Toward Semantic Block Chunking

Nero_eth · September 29, 2025, 12:04pm

Toward Semantic Block Chunking

As block gas limits increase, the size of Ethereum blocks will inevitably grow. We cannot rely on monolithic blocks that are compressed, propagated, and only then executed. At some point, we need to introduce block chunking to reduce latency, smooth propagation, and relieve validators in the critical path.
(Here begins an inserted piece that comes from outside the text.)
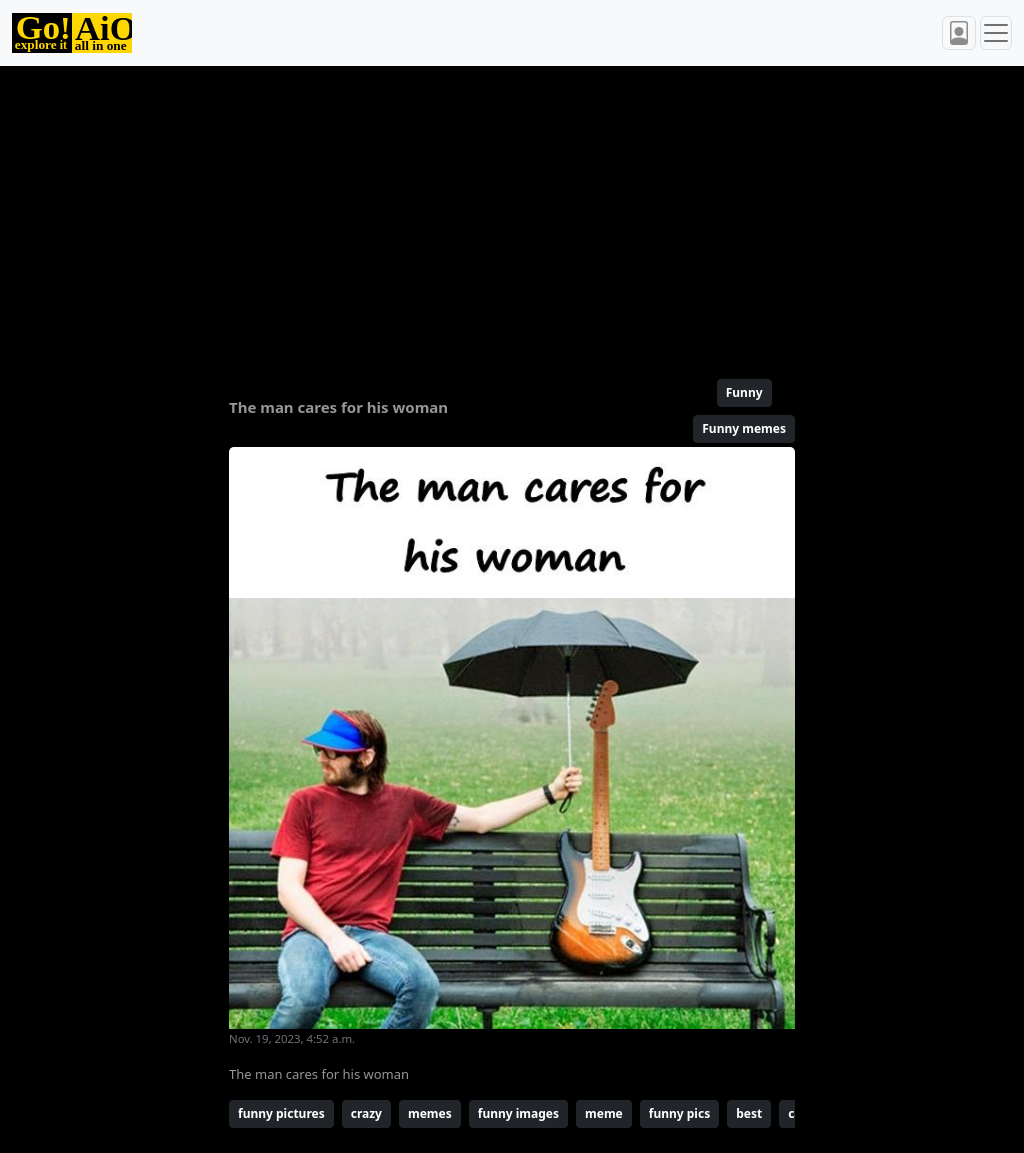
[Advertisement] (512, 214)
In an earlier post, I described semantic payload chunking and the motivation behind it. Now, I want to take that idea further: real progress comes from treating semantic chunks as first-class objects, and going a step beyond by separating chunk access lists (CALs) from the chunks themselves.

Taxonomy recap

There are several distinct ways to think about chunking blocks:

(1) At the basic level, one can simply take the RLP-serialized block as a byte stream and cut it into fixed-size slices. These fragments are easy to propagate and fit well with transport protocols, but they carry no meaning: a validator cannot do anything with them until the entire block is reassembled. This form of non-semantic chunking helps with bandwidth smoothing and data availability, but does not improve execution latency.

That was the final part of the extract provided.